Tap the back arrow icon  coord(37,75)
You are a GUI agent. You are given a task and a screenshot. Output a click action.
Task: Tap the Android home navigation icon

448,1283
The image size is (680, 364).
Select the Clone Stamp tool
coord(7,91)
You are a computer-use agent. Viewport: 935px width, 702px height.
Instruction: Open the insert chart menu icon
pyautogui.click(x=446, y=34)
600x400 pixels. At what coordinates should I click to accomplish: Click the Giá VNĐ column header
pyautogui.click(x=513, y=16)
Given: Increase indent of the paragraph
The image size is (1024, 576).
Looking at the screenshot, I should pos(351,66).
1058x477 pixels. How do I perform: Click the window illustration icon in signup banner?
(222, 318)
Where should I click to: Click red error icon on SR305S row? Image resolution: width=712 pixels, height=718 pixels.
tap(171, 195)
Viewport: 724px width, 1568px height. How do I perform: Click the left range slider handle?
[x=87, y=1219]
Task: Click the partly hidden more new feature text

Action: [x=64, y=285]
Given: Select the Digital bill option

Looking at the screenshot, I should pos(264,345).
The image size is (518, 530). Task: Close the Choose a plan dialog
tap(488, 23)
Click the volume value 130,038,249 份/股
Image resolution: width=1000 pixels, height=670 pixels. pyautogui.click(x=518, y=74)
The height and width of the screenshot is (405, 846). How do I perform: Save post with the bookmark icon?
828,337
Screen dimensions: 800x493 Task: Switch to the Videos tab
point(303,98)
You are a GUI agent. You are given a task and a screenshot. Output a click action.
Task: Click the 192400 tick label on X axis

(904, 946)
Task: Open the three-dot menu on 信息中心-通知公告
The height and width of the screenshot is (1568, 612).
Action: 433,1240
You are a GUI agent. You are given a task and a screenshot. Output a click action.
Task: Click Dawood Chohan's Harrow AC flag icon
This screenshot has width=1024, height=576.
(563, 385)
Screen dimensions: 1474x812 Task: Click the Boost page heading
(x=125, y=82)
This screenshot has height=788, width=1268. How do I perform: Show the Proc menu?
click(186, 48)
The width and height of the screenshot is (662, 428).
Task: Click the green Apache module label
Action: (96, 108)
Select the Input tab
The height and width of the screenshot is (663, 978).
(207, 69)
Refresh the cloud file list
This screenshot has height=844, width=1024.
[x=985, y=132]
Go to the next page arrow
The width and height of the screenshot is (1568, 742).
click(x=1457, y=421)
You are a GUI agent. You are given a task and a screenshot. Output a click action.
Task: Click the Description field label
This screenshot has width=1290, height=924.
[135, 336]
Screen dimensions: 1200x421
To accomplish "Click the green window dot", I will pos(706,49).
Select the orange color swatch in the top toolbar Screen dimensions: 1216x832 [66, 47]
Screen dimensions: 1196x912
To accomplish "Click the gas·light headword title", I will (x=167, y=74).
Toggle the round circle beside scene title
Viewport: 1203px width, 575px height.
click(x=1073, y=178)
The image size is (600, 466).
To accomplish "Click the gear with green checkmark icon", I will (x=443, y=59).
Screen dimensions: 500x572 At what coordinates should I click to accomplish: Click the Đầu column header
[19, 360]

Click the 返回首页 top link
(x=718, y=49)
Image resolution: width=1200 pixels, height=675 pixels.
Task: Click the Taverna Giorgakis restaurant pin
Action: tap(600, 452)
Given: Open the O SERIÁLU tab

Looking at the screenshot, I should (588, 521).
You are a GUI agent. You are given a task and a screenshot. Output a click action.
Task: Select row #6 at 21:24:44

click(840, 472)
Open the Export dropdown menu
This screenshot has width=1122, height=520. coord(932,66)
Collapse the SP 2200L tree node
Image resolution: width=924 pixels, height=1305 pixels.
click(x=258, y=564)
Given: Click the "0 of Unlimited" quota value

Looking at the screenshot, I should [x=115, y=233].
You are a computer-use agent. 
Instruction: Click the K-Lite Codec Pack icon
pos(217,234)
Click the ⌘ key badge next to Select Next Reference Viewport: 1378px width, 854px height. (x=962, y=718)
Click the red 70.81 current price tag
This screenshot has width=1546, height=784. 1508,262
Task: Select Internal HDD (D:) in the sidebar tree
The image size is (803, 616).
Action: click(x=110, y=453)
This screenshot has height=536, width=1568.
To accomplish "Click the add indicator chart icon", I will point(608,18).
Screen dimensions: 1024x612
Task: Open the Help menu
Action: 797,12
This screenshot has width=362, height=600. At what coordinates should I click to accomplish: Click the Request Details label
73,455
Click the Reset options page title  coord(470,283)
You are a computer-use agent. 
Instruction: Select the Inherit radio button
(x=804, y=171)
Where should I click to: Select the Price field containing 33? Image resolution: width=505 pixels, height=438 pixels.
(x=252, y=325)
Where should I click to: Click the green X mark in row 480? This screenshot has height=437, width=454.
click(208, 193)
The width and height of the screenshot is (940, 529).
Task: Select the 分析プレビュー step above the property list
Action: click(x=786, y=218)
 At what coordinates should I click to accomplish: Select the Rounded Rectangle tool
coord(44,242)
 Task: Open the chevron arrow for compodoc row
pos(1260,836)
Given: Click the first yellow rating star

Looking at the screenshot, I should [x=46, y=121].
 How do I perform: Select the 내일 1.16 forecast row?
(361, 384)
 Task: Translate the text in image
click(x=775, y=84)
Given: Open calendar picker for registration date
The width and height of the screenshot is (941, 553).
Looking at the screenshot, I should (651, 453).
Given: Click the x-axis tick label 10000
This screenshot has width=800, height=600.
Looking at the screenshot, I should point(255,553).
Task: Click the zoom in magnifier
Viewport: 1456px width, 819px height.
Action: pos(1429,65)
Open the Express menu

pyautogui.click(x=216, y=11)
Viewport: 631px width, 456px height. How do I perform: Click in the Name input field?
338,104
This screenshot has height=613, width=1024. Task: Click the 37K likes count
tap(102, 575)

● ● ●

## PROBLEM DETAILS
Return all of the data above, keeping every line exactly as it appears.

## WRITTEN RESPONSE
Tap the back arrow icon  coord(37,75)
You are a GUI agent. You are given a task and a screenshot. Output a click action.
Task: Tap the Android home navigation icon

448,1283
The image size is (680, 364).
Select the Clone Stamp tool
coord(7,91)
You are a computer-use agent. Viewport: 935px width, 702px height.
Instruction: Open the insert chart menu icon
pyautogui.click(x=446, y=34)
600x400 pixels. At what coordinates should I click to accomplish: Click the Giá VNĐ column header
pyautogui.click(x=513, y=16)
Given: Increase indent of the paragraph
The image size is (1024, 576).
Looking at the screenshot, I should pos(351,66).
1058x477 pixels. How do I perform: Click the window illustration icon in signup banner?
(222, 318)
Where should I click to: Click red error icon on SR305S row? Image resolution: width=712 pixels, height=718 pixels.
tap(171, 195)
Viewport: 724px width, 1568px height. How do I perform: Click the left range slider handle?
[x=87, y=1219]
Task: Click the partly hidden more new feature text

Action: [x=64, y=285]
Given: Select the Digital bill option

Looking at the screenshot, I should pos(264,345).
The image size is (518, 530). Task: Close the Choose a plan dialog
tap(488, 23)
Click the volume value 130,038,249 份/股
Image resolution: width=1000 pixels, height=670 pixels. pyautogui.click(x=518, y=74)
The height and width of the screenshot is (405, 846). How do I perform: Save post with the bookmark icon?
828,337
Screen dimensions: 800x493 Task: Switch to the Videos tab
point(303,98)
You are a GUI agent. You are given a task and a screenshot. Output a click action.
Task: Click the 192400 tick label on X axis

(904, 946)
Task: Open the three-dot menu on 信息中心-通知公告
The height and width of the screenshot is (1568, 612).
Action: 433,1240
You are a GUI agent. You are given a task and a screenshot. Output a click action.
Task: Click Dawood Chohan's Harrow AC flag icon
This screenshot has width=1024, height=576.
(563, 385)
Screen dimensions: 1474x812 Task: Click the Boost page heading
(x=125, y=82)
This screenshot has height=788, width=1268. How do I perform: Show the Proc menu?
click(186, 48)
The width and height of the screenshot is (662, 428).
Task: Click the green Apache module label
Action: (96, 108)
Select the Input tab
The height and width of the screenshot is (663, 978).
(207, 69)
Refresh the cloud file list
This screenshot has height=844, width=1024.
[x=985, y=132]
Go to the next page arrow
The width and height of the screenshot is (1568, 742).
click(x=1457, y=421)
You are a GUI agent. You are given a task and a screenshot. Output a click action.
Task: Click the Description field label
This screenshot has width=1290, height=924.
[135, 336]
Screen dimensions: 1200x421
To accomplish "Click the green window dot", I will pos(706,49).
Select the orange color swatch in the top toolbar Screen dimensions: 1216x832 [66, 47]
Screen dimensions: 1196x912
To accomplish "Click the gas·light headword title", I will (x=167, y=74).
Toggle the round circle beside scene title
Viewport: 1203px width, 575px height.
click(x=1073, y=178)
The image size is (600, 466).
To accomplish "Click the gear with green checkmark icon", I will (x=443, y=59).
Screen dimensions: 500x572 At what coordinates should I click to accomplish: Click the Đầu column header
[19, 360]

Click the 返回首页 top link
(x=718, y=49)
Image resolution: width=1200 pixels, height=675 pixels.
Task: Click the Taverna Giorgakis restaurant pin
Action: tap(600, 452)
Given: Open the O SERIÁLU tab

Looking at the screenshot, I should (588, 521).
You are a GUI agent. You are given a task and a screenshot. Output a click action.
Task: Select row #6 at 21:24:44

click(840, 472)
Open the Export dropdown menu
This screenshot has width=1122, height=520. coord(932,66)
Collapse the SP 2200L tree node
Image resolution: width=924 pixels, height=1305 pixels.
click(x=258, y=564)
Given: Click the "0 of Unlimited" quota value

Looking at the screenshot, I should [x=115, y=233].
You are a computer-use agent. 
Instruction: Click the K-Lite Codec Pack icon
pos(217,234)
Click the ⌘ key badge next to Select Next Reference Viewport: 1378px width, 854px height. (x=962, y=718)
Click the red 70.81 current price tag
This screenshot has width=1546, height=784. 1508,262
Task: Select Internal HDD (D:) in the sidebar tree
The image size is (803, 616).
Action: click(x=110, y=453)
This screenshot has height=536, width=1568.
To accomplish "Click the add indicator chart icon", I will point(608,18).
Screen dimensions: 1024x612
Task: Open the Help menu
Action: 797,12
This screenshot has width=362, height=600. At what coordinates should I click to accomplish: Click the Request Details label
73,455
Click the Reset options page title  coord(470,283)
You are a computer-use agent. 
Instruction: Select the Inherit radio button
(x=804, y=171)
Where should I click to: Select the Price field containing 33? Image resolution: width=505 pixels, height=438 pixels.
(x=252, y=325)
Where should I click to: Click the green X mark in row 480? This screenshot has height=437, width=454.
click(208, 193)
The width and height of the screenshot is (940, 529).
Task: Select the 分析プレビュー step above the property list
Action: click(x=786, y=218)
 At what coordinates should I click to accomplish: Select the Rounded Rectangle tool
coord(44,242)
 Task: Open the chevron arrow for compodoc row
pos(1260,836)
Given: Click the first yellow rating star

Looking at the screenshot, I should [x=46, y=121].
 How do I perform: Select the 내일 1.16 forecast row?
(361, 384)
 Task: Translate the text in image
click(x=775, y=84)
Given: Open calendar picker for registration date
The width and height of the screenshot is (941, 553).
Looking at the screenshot, I should (651, 453).
Given: Click the x-axis tick label 10000
This screenshot has width=800, height=600.
Looking at the screenshot, I should point(255,553).
Task: Click the zoom in magnifier
Viewport: 1456px width, 819px height.
Action: pos(1429,65)
Open the Express menu

pyautogui.click(x=216, y=11)
Viewport: 631px width, 456px height. How do I perform: Click in the Name input field?
338,104
This screenshot has height=613, width=1024. Task: Click the 37K likes count
tap(102, 575)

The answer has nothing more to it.